Entries contained in a dataset
** Start **

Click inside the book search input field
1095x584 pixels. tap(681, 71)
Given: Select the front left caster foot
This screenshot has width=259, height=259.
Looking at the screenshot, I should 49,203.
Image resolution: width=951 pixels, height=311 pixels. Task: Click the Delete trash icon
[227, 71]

** End **
** Start **

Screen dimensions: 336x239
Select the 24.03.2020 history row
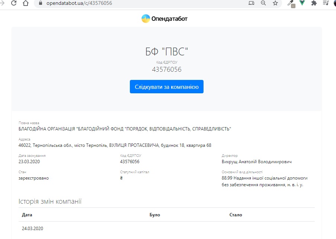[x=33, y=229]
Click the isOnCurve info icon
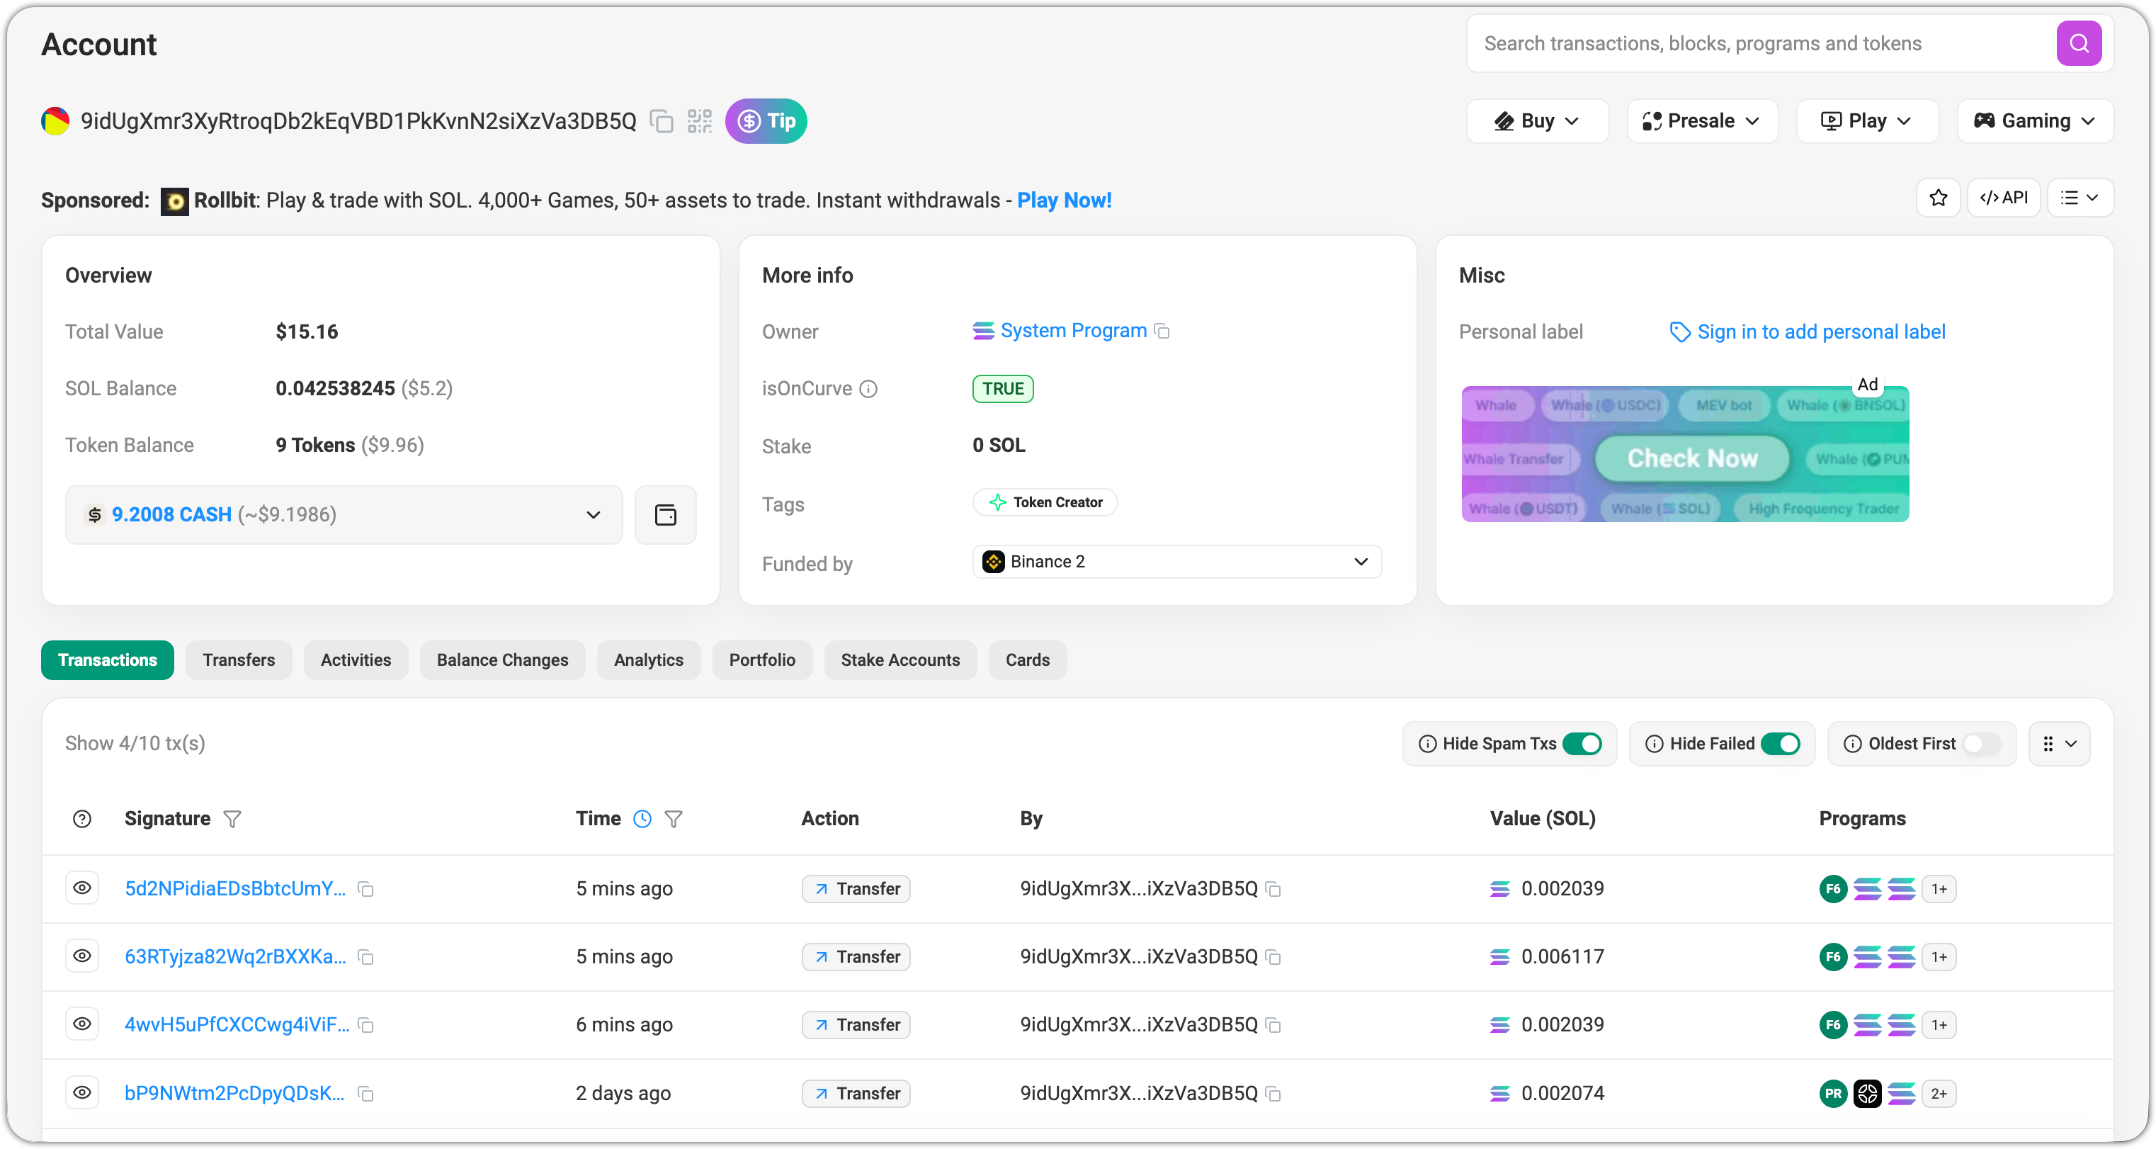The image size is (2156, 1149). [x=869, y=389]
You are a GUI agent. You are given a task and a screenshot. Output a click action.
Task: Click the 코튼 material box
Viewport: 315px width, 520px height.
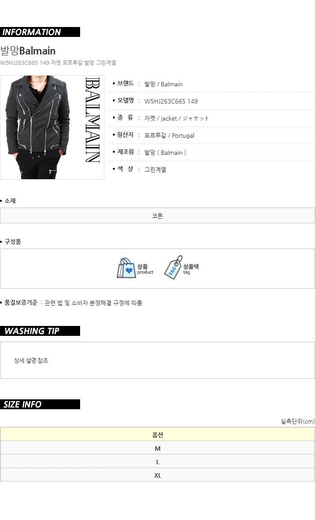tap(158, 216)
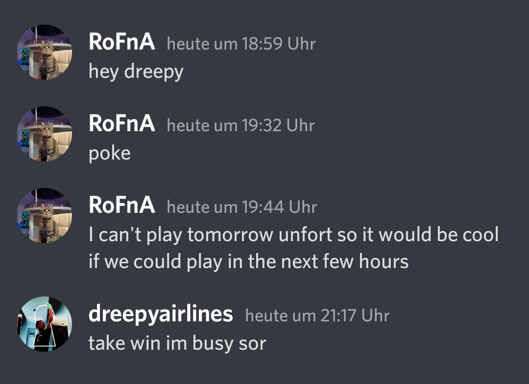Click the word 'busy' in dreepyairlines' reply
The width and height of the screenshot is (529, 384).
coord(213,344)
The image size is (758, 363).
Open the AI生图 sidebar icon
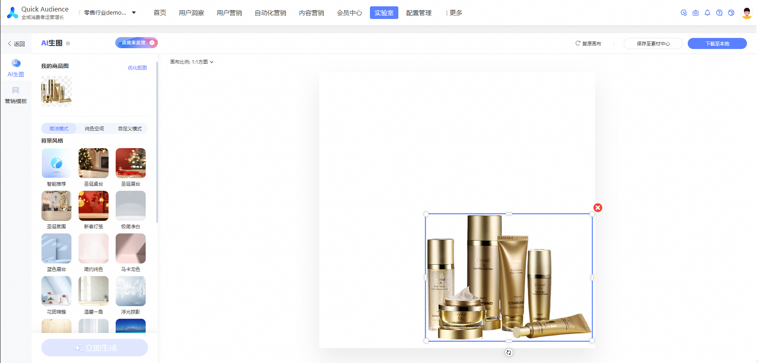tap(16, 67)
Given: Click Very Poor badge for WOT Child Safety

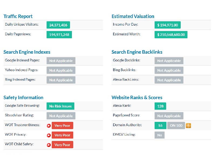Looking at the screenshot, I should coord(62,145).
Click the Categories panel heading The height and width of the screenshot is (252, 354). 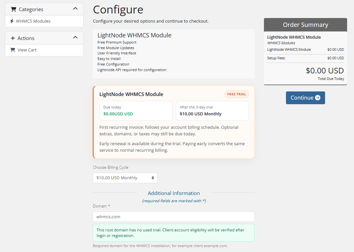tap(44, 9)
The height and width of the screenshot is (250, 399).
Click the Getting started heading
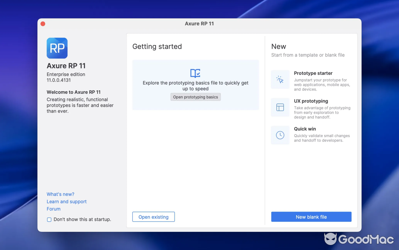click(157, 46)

** End **

### What needs to be done
Rewrite the entries as a numbered list, starting with the line containing "Screen dimensions: 336x239" and going through the line containing "The image size is (2156, 1149).", and skip any blank lines. Leave the pictures out of the answer.

### Written response
1. Screen dimensions: 336x239
2. Select the 24.03.2020 history row
3. [x=33, y=229]
4. Click the isOnCurve info icon
5. The image size is (2156, 1149). [x=869, y=389]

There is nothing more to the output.